Kileskus (meaning "lizard" in the Khakas language) is a genus of tyrannosauroid dinosaur known from partial remains found in Middle Jurassic (Bathonian stage) Itat Formation of Sharypovsky District, Krasnoyarsk Krai (Russia). Fossils recovered include the holotype maxilla, a premaxilla, a surangular, and a few bones from the hand and foot. Additional remains referred to the genus include cervical and caudal vertebrae, as well as a fibula. The skull bones are similar to those of Proceratosaurus. The type species is K. aristotocus, named in 2010 by Averianov and colleagues.

== Classification ==
Kileskus has been included in two phylogenetic analyses and found to be a basal proceratosaurid both times.
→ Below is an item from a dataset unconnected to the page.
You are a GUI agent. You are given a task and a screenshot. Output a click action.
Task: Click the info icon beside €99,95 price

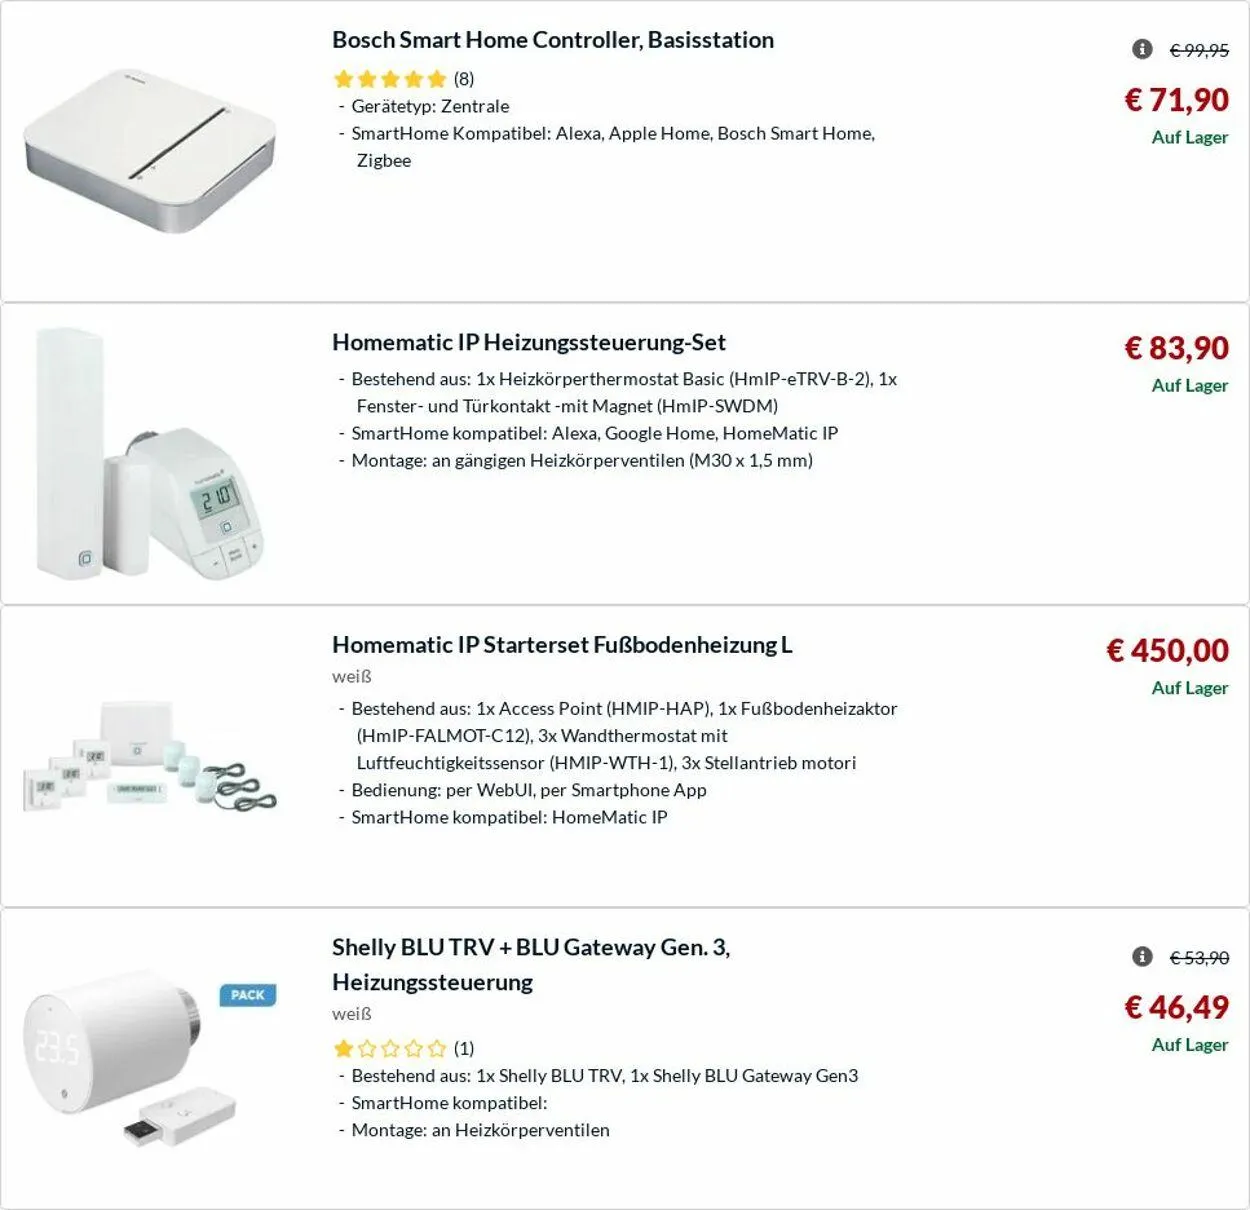point(1142,49)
Although it is unknown whether Kileskus sported a nasal crest, it can be assigned to Proceratosauridae due to a number of other features. These include elongated external nares, a short ventral margin of the premaxilla, and the area of the antorbital fossa directly below the antorbital fenestra being deeper than the maxilla directly below it. Kileskus also shares with Proceratosaurus nares inclined posterodorsally at a 40-degree angle to the skull. Kileskus is distinguished from other proceratosaurids by the anterior rim of its maxilla being confluent with the ascending process of the maxilla and gently sloping posterodorsally.

Below is a cladogram published in 2013 by Loewen et al..

== Evolutionary significance ==
Kileskus is arguably an important discovery of the 21st-century palaeontology. As mentioned in Steve Brusatte's book, The Rise and Fall of Dinosaurs , people's understanding of Tyrannosaurus was limited following its discovery in the late Victorian era by Barnum Brown, particularly regarding its sudden emergence to the top of the food chain, dominating the last 20 million years of the Cretaceous period up to the end of the dinosaur timeline. This discovery by Alexander Averianov remained obscure and was not as mainstream as it could be.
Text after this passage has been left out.